Play by William Heminges

The Jews' Tragedy is an early Caroline era stage play by William Heminges. Written in 1626 but apparently never acted in its own era, the drama was the most intensive and detailed attempt to portray Jews onstage in English Renaissance theatre.

Earlier plays — The Three Ladies of London, The Jew of Malta, The Merchant of Venice and others — had depicted Jews with varying degrees of antipathy or sympathy, though they featured a single Jewish character, or a few at most. No dramatist before Heminges attempted to present a full cast of Jewish characters or to depict Jewish society. The prevailing anti-Semitism in England at the time makes it unsurprising that the work was not staged — and somewhat surprising that it was ever written.

Though never produced before an audience, Heminges's drama was published in 1662, under the title The Jewes Tragedy, or their fatal and final overthrow by Vespasian and Titus his son, agreeable to the authentick and famous History of Josephus.

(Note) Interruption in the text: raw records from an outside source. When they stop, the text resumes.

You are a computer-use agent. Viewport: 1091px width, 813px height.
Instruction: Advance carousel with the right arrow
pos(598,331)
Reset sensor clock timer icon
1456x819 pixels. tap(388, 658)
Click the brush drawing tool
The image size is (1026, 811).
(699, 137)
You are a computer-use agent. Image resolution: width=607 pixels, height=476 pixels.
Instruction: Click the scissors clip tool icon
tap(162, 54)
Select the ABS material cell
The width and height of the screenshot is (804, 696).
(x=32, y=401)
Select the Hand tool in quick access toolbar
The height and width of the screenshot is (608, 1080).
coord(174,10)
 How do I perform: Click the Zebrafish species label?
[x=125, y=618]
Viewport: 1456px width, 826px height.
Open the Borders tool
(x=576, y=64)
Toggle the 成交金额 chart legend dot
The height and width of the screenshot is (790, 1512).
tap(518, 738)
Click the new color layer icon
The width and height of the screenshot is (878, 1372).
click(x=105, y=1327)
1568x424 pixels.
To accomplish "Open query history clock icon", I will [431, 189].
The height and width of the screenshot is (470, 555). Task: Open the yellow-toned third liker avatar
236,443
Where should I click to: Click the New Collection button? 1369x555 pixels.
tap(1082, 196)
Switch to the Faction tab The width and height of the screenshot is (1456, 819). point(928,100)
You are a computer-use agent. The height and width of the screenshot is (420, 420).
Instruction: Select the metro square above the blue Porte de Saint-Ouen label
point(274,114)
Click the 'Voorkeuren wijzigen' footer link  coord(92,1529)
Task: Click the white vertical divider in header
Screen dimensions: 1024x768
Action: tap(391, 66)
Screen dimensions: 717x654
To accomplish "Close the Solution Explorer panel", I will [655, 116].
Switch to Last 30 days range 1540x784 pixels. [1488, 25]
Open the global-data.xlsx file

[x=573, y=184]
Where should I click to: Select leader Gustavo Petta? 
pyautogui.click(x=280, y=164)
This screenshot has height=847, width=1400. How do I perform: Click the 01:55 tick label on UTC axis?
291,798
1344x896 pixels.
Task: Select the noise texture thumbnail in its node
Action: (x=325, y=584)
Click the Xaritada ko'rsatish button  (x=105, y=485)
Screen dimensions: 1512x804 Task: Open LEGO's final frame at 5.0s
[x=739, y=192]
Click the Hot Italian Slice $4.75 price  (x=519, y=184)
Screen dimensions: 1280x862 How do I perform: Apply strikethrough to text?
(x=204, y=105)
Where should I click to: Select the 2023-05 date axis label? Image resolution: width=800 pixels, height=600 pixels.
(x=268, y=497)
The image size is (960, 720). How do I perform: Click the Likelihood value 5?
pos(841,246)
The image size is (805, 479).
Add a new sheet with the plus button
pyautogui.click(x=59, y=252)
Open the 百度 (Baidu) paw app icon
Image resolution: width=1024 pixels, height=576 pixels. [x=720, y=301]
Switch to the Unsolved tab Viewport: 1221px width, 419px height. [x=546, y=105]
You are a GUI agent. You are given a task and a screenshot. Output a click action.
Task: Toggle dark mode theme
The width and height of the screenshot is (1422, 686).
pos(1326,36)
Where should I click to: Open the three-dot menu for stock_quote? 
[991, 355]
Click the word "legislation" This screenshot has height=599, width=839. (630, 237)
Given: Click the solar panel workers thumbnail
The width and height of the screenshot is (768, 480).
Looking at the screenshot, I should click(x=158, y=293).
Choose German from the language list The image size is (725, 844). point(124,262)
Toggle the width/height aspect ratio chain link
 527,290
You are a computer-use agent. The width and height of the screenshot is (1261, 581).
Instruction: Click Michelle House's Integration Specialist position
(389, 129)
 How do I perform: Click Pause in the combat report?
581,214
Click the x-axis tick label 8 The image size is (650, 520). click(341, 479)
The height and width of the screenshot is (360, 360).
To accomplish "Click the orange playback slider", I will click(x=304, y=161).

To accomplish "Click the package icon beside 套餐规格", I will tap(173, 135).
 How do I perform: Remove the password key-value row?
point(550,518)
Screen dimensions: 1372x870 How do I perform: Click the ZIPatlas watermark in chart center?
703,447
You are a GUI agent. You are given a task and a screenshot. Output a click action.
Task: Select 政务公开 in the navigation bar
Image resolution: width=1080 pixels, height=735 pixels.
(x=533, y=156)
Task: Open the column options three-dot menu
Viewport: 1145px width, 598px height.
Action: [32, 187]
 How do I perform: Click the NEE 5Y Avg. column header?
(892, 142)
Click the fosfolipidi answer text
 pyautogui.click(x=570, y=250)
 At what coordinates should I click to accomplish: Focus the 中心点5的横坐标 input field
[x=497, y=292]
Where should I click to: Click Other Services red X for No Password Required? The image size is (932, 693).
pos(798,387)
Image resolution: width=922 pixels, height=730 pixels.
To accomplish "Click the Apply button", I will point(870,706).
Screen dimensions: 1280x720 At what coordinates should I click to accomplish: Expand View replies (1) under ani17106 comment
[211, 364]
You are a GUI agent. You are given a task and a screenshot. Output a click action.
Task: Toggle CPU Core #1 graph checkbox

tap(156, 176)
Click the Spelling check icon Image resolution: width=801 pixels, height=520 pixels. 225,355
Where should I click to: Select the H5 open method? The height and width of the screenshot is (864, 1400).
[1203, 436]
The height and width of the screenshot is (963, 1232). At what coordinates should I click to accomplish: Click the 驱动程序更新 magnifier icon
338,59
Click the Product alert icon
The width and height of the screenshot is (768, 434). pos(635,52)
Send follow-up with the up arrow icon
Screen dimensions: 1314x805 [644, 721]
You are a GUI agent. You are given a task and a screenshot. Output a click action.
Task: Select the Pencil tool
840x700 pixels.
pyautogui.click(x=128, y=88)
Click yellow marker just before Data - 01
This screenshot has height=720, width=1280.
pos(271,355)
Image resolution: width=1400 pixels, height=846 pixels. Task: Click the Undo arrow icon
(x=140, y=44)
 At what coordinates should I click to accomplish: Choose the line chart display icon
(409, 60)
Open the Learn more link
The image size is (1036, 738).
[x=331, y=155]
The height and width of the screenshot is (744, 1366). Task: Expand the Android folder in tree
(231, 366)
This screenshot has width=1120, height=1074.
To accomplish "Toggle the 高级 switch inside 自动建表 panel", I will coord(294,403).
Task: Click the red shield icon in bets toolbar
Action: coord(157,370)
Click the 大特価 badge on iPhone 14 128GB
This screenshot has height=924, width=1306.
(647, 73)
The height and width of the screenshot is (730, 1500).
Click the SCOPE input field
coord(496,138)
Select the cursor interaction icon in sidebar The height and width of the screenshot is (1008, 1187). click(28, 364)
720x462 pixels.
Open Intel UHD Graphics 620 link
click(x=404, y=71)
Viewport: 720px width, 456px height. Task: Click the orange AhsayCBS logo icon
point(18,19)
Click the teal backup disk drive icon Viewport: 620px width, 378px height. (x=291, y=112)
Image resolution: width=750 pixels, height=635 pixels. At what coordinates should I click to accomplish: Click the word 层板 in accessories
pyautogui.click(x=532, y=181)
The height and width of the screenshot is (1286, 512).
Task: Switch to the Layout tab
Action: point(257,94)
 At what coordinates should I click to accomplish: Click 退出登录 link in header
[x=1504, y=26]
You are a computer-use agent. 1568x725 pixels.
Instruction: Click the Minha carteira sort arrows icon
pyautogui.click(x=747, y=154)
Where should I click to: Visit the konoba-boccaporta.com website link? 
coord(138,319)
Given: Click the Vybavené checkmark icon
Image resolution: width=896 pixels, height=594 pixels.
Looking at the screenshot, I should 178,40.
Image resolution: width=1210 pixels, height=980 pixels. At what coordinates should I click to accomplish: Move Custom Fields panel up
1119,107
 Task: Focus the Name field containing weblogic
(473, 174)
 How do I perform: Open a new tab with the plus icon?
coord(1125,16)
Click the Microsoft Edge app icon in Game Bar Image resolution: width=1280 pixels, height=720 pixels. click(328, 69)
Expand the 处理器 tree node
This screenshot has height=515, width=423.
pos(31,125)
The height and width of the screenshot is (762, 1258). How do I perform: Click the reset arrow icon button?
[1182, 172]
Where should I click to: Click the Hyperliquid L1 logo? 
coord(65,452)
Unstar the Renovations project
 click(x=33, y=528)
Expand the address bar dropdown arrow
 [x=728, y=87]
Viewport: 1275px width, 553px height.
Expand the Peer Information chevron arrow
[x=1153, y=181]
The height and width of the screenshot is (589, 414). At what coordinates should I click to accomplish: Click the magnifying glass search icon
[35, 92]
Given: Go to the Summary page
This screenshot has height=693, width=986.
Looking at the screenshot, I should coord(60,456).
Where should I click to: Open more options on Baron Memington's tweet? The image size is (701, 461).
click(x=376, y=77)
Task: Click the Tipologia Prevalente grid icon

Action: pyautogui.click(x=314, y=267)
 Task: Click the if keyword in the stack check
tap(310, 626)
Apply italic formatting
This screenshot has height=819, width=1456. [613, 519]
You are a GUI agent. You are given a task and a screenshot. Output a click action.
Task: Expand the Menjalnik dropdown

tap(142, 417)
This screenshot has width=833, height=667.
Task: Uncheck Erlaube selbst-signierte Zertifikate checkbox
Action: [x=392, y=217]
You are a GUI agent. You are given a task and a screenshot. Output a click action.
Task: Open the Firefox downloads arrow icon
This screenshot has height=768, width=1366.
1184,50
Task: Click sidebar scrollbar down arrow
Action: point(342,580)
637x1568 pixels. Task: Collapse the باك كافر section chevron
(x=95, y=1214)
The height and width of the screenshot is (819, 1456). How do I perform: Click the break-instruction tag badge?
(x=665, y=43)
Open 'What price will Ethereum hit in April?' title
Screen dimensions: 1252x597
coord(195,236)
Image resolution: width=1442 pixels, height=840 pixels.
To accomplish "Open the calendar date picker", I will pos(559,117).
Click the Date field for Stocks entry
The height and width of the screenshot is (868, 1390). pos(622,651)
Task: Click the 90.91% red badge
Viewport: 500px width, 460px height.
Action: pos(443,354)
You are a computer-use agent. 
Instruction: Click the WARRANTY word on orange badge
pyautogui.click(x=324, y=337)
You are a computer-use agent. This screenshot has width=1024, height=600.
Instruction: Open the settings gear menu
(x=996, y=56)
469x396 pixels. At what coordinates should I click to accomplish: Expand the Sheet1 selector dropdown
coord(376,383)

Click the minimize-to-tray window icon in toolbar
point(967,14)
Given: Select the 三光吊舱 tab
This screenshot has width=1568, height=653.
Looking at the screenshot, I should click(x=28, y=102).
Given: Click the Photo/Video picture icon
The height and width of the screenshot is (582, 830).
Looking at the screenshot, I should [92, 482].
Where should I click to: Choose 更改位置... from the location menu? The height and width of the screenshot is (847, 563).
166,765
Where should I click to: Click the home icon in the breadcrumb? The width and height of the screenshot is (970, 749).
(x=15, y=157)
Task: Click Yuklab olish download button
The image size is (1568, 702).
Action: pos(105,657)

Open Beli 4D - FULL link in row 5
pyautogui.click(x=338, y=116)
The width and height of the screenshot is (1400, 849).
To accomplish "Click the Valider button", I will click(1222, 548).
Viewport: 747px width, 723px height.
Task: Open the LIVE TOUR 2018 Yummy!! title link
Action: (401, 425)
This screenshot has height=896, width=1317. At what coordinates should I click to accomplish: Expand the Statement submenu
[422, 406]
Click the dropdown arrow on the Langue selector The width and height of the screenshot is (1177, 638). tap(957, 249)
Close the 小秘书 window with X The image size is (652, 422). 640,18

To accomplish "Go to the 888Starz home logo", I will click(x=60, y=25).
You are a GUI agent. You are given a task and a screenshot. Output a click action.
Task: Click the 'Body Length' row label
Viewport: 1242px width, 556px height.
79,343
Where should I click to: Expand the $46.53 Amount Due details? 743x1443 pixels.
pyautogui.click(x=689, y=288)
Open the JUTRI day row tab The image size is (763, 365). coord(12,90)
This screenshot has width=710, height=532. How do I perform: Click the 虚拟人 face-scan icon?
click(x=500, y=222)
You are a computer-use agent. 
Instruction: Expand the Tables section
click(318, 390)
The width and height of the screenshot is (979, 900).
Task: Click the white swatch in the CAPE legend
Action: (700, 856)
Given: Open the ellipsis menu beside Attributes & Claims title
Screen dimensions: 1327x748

Like Heminges's other surviving play The Fatal Contract, The Jews' Tragedy was heavily influenced by the works of Shakespeare. The Jews' Tragedy is the earliest play to quote Hamlet's famous soliloquy, "To be or not to be."

(During the Restoration, John Crowne wrote a two-part drama on the same subject, titled The Destruction of Jerusalem, acted in 1677. Crowne's play satirized the Puritans as Pharisees; it was a popular success.)

The Jews' Tragedy was given a reading, a "performance with scripts," at Shakespeare's Globe Theatre in 1998, directed by Graham Watts.